- Active: September 16, 1776–January 1, 1781
- Disbanded: January 1, 1781
- Allegiance: Continental Congress of the United States
- Branch: Infantry
- Part of: Massachusetts Line
- Engagements: American Revolutionary War Hubbardton; Saratoga; Monmouth;

Commanders
- Notable commanders: Colonel Ebenezer Francis Colonel Benjamin Tupper

= 11th Massachusetts Regiment =

The 11th Massachusetts Regiment was a unit of the Continental Army during the American Revolutionary War.

==Service history==
Authorization for the formation of the regiment was given on September 16, 1776. The unit was originally known as Francis's Regiment. In early 1777, it was organized at Boston, Massachusetts, from eight companies. It was commanded by Colonel Ebenezer Francis. On July 7, 1777, Francis's Regiment was engaged at the Battle of Hubbardton, where it repulsed two British charges, but was defeated by a third attack. Francis was killed during the fighting. The regiment then became known as Tupper's Regiment. The next month, it was assigned to the 3rd Massachusetts Brigade. The regiment saw action at the Battle of Saratoga and the Battle of Monmouth. Another company was added to its organization in May 1779, and it was formally renamed the 11th Massachusetts Regiment on August 1, 1779. On January 1, 1781, it was disbanded at West Point, New York.

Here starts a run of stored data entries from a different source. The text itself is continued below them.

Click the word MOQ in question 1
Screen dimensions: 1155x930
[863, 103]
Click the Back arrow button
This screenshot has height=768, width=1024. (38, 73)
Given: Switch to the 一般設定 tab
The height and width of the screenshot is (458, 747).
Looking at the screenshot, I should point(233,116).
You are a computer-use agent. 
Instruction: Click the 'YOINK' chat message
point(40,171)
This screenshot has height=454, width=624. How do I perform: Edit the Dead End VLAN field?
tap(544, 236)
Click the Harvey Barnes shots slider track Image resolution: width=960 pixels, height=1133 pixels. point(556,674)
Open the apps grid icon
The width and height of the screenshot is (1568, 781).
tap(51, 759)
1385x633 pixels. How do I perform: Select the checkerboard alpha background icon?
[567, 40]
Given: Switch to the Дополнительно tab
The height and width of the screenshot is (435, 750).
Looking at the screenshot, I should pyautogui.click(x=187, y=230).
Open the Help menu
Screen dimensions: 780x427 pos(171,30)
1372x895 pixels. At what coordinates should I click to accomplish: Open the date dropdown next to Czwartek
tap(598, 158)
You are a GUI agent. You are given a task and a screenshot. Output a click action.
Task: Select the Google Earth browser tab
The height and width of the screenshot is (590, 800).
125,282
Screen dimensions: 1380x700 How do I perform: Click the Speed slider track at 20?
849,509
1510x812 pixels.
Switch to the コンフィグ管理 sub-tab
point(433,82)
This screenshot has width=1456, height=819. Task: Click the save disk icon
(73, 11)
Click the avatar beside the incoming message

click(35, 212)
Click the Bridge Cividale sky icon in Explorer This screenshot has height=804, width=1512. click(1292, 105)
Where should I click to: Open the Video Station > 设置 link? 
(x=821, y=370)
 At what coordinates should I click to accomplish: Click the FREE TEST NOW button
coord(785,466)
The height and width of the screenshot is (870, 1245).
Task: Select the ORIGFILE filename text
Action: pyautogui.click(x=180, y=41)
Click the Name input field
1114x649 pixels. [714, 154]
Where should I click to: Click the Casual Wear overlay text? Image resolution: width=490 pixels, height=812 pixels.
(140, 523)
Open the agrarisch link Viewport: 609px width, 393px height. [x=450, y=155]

Colonel Ebenezer Francis was commanding officer of the 11th Massachusetts Regiment from November 6, 1776, until July 7, 1777, when he was killed at the Battle of Hubbardton. Colonel Benjamin Tupper was commanding officer from July 1, 1777, until January 1, 1781.

==Sources==
- Furneaux, Rupert (1983). "The Battle of Saratoga"
- Wright, Robert K. (1983). "The Continental Army"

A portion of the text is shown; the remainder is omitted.